Nog een paar weken leven de leerkrachten in onzekerheid. Worden ook de Utrechtse docenten, dankzij hun 'sperres' ontzien of komt er van hogerhand het bevel dat zij zich ook in Vught moeten melden? Dan komt het gevreesde bevel. Lindeman schrijft:

[...] 'er worden geen verhuisvergunningen meer afgegeven, want Rauter heeft het bevel uitgevaardigd, dat nu ook Joden in de provincies Noord-Holland, Zuid-Holland en Utrecht, - uitgezonderd de gemengd-gehuwden en de bewoners van Amsterdam – zich in Vught moeten melden voor vrijdag , de 23ste april.

Het lukt Hens Lindeman om dankzij hulp van een studiegenoot net op tijd onder te duiken op 21 april vlak voor de gevreesde datum van 23 april 1943.

Wat de andere leerkrachten betreft tast ik in het duister over de periode eind april tot de zomer van 1943. Ik weet dat Hendrika van der Tonge in mei 1943 naar Westerbork gestuurd is en in juni 1943 op transport naar het oosten.
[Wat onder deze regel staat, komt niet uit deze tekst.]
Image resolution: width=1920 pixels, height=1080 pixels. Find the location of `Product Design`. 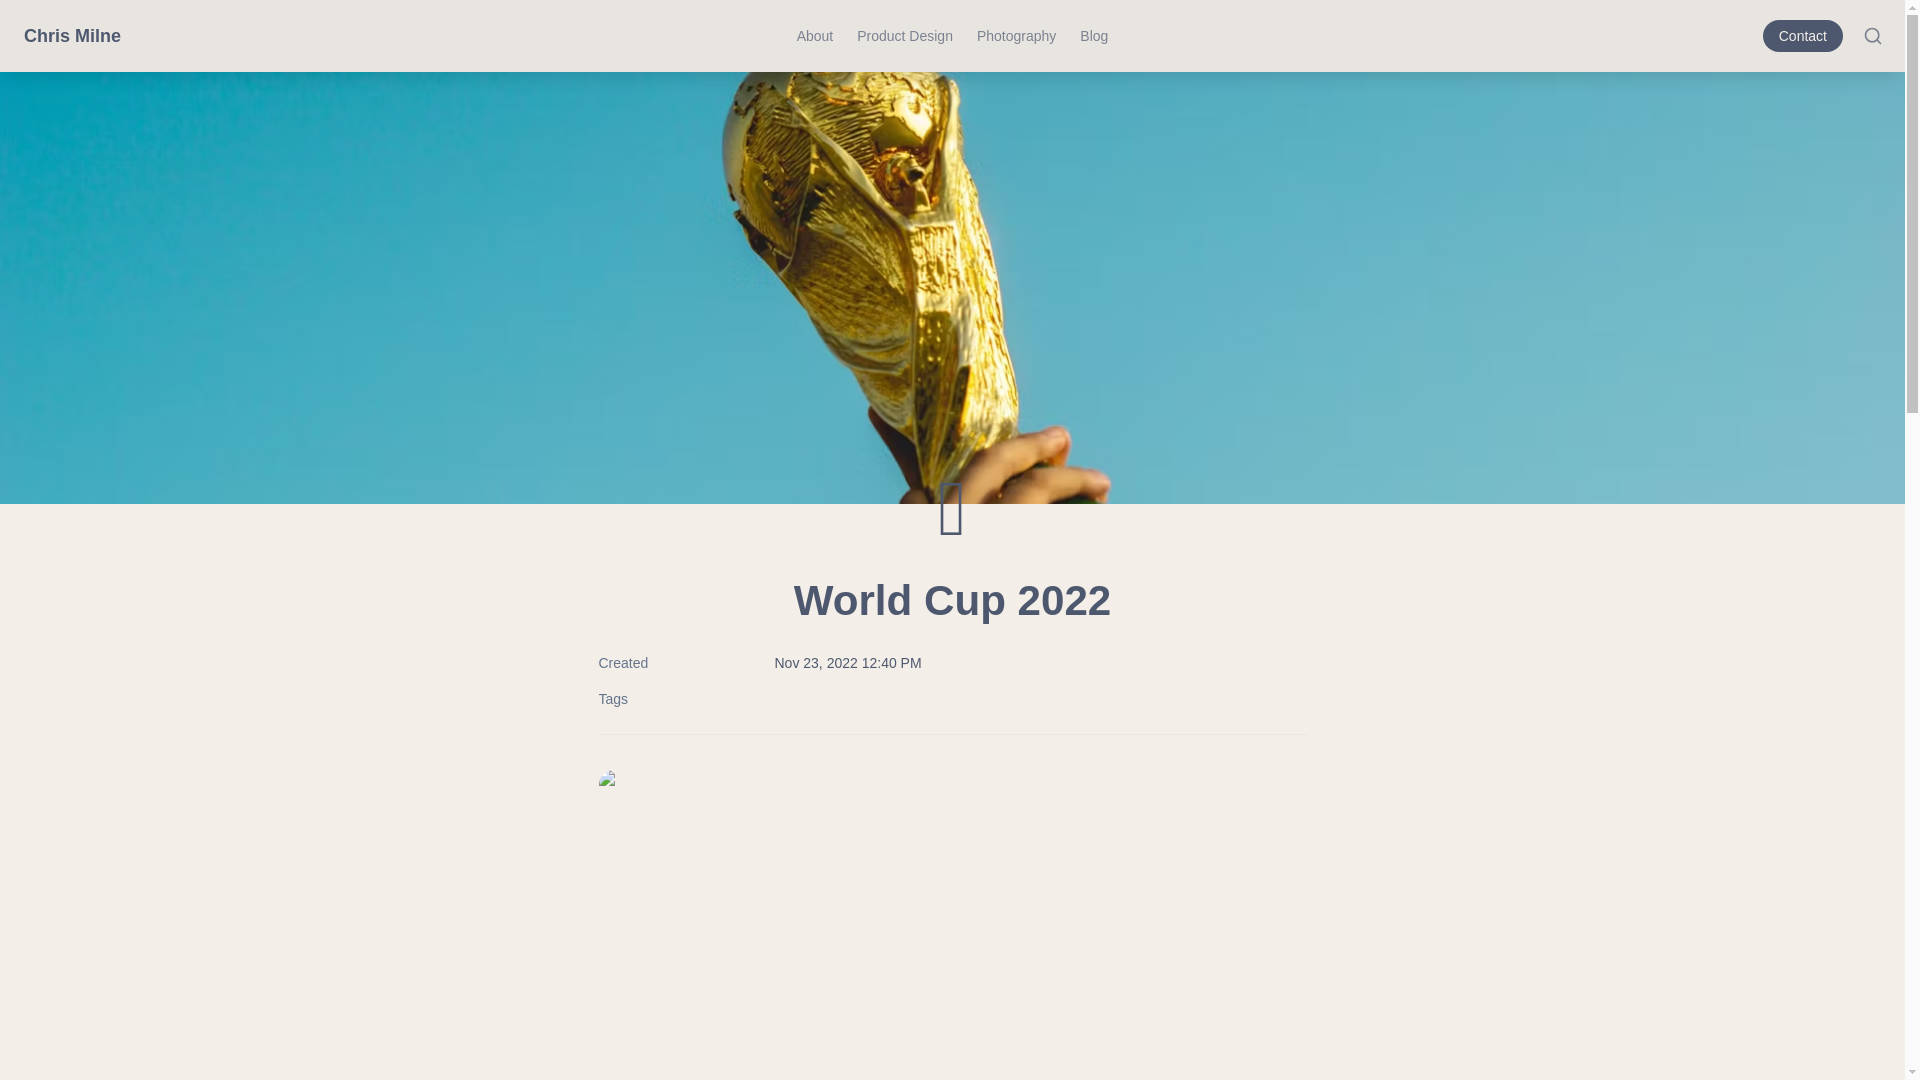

Ben Meijer en Maria Gazan kwamen in juli 1943 naar Westerbork en zijn niet lang na hun aankomst doorgestuurd en vergast. Anna Schapira komt via Westerbork, dankzij haar valse Ecuadoraanse paspoort terecht in Bergen-Belsen waar zij de oorlog overleeft.

Wat er met de laatste acht joodse leerlingen van de ULO-afdeling gebeurd is, weet ik (nog) niet. Dat vraagt nader onderzoek. In de officiële stukken is er sprake van acht leerlingen die nog in september 1943 op de Joodse school zouden zitten. In feite is dat onmogelijk; in mei werd er al geen onderwijs meer gegeven aan de leerlingen van de ULO-afdeling. Hens Lindeman was ondergedoken en Hendrika van der Tonge zat eind mei in Westerbork. Misschien dat de lagere school nog een tijdje kon doorgaan. Immers Maria Gazan en Ben Meijer zijn pas in de zomervakantie op transport naar Westerbork gezet.